When it comes to scheduling games, Class 6A football – home to 31 of the metro area’s most successful and largest programs – needs a new playbook.
Activities directors said Thursday that discussions of scheduling regular season games for 2019 and 2020 have reached an impasse and asked the Minnesota State High School League board of directors for help.
Minnetonka’s Ted Schultz and Lakeville North’s Mike Zweber, along with support from board member and Prior Lake activities director Russ Reetz, recommended a new model: Aligning MSHSL sections with subdistricts in football. This would allow for scheduling regular season games with teams that are in the same section. And that means more common opponents and truer seeding results.
Thursday’s discussion could trigger board action at the Dec. 6 meeting.
Class 6A began with the 2012 season and created more competitive balance within the classes – and greater scheduling flexibility. A rising Maple Grove program sought a tougher schedule and took on the likes of Eden Prairie and Minnetonka.
However, the subdistricts became imbalanced. This year, 27 of the Class 6A schools in the Metro District are broken into four uneven subdistricts: South (nine teams), East (seven), North (a half dozen 6A teams plus 5A Osseo) and West (five).
The remaining four 6A teams, Armstrong, Buffalo, Forest Lake and Hopkins, are in other subdistricts. Coon Rapids dropped to 5A, leaving 6A one team short of the desired 32.
A number of schools scheduling outside their sections made seeding difficult, an unintended consequence that ADs hope to correct.
“The 31-team tournament guarantees the best two 6A schools will play in the state championship game,” Reetz said. “So that’s been good. But the problem with the format is that if you don’t play the teams you seed against in the regular season, it’s difficult to get accurate seeds.”
Using Maple Grove as an example, the Crimson’s brutal schedule includes zero games against fellow Section 5 teams. When it comes time to seed, that’s a challenge. How does the Crimson compare to teams with better records against lesser competition?
“It’s difficult to prove to schools you didn’t play that you’re actually better than them even though your record doesn’t show it,” Reetz said.
Timing is also a concern when it comes to aligning MSHSL sections with subdistricts in football.

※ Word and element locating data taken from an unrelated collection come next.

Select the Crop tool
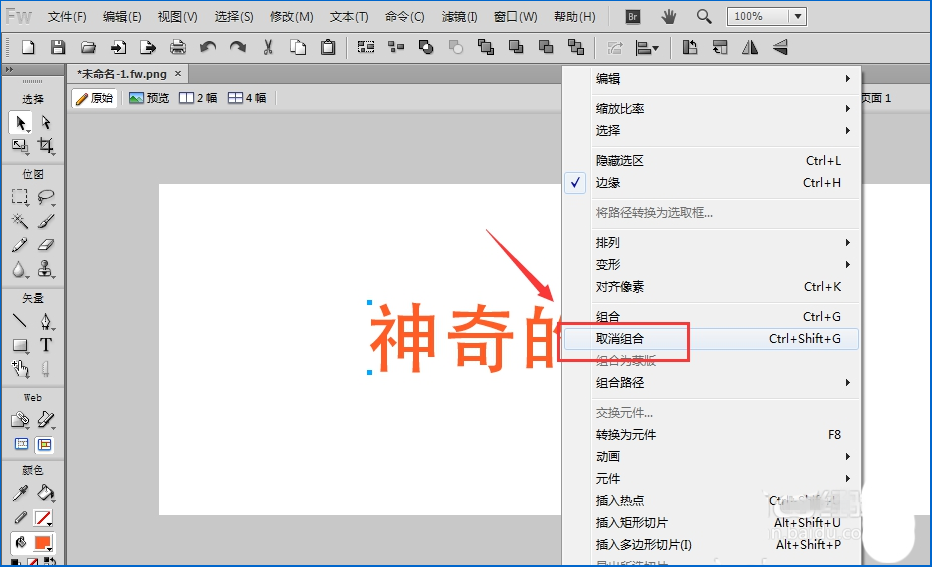932x567 pixels. click(x=46, y=146)
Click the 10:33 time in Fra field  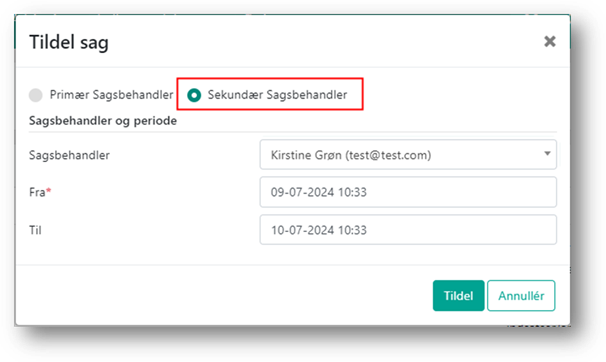[352, 192]

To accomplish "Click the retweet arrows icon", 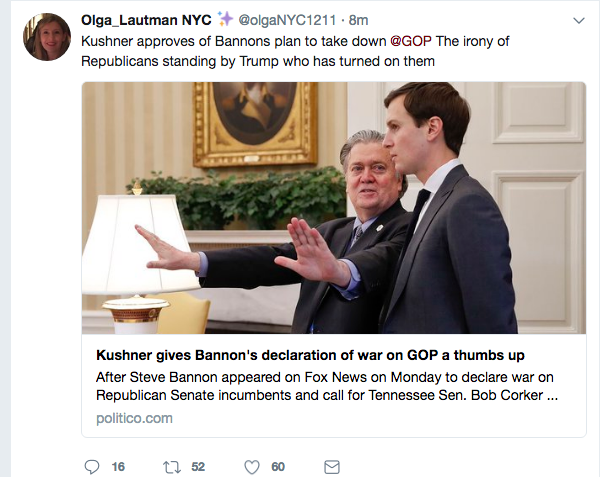I will 173,467.
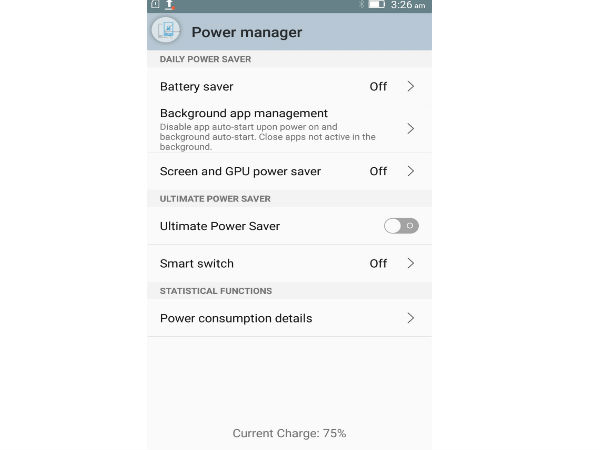600x450 pixels.
Task: Tap the Smart switch chevron arrow
Action: [x=410, y=263]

In June, football leadership in 6A attempted to schedule the 2019 and 2020 regular season schedules based on the projected subdistricts. Talks stalled. But even if those discussions were fruitful, another challenge awaited. The MSHSL’s classifications aren’t decided until March 2019.
That timeline became an issue in March 2017, when Osseo dropped from 6A to 5A. But by that time, the Orioles were already locked into an 6A slate of regular season games.
“The general feeling is that is working backwards,” Reetz said.
To prevent that dilemma, Schultz and Zweber recommended looking at the 27 base schools with enrollments well over the 6A cutoff. Divide them evenly into four subdistricts, they said. And when numbers are determined in March for the schools on the fringes of the enrollment cutoff, add the next largest five schools to get four subdistricts of eight and Voila – a 32-team bracket.
And by mostly playing within their subdistricts, teams can be seeded for in their sections based more on common opponents than conjecture.